You are not debt, you just have debt.
11. Monthly Reviews
Spending one or two hours a month looking at how you spend and save your money will be highly beneficial to felling more confident in being responsible for your money. If you have had a few weeks in which you were unable to stick to budget ask yourself why that may be?
Are you constantly overspending on the same thing? Is there a way in which you can change that? If you are unable to hit your savings or income goals you may have set them too high.
Moving in the right direction often can take longer then we think. It took me eight years to get out of debt. There were often months I struggled to pay my bills, had to borrow money or fell behind on my loan repayments.
But I knew that I was moving in the right direction and I could learn from my mistakes.
So when I struggled, I asked for help. I researched options and I revised my plan monthly.
How to gain financial independence through budgeting
The most important reason to be aware of your financial situation is that it allows you to take back control of your time and your money.
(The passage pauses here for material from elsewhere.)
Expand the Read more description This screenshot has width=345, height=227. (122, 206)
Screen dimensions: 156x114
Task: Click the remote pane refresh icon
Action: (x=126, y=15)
Often the worry of sticking to a budget, clearing debt or managing our money for the future can be overwhelming.
The hours of the day are finite and intrinsically valuable, so to be successful is all about managing your own time.
Once we are able to take control of how we spend our money, it allows us more time to do the things that we love, and create positive habits that will only improve our happiness.
If we all treated our minutes a little more like pounds, we would understand better how by taking control of our budget actually means claiming back our time.
What are your thoughts? How do you stick to a budget?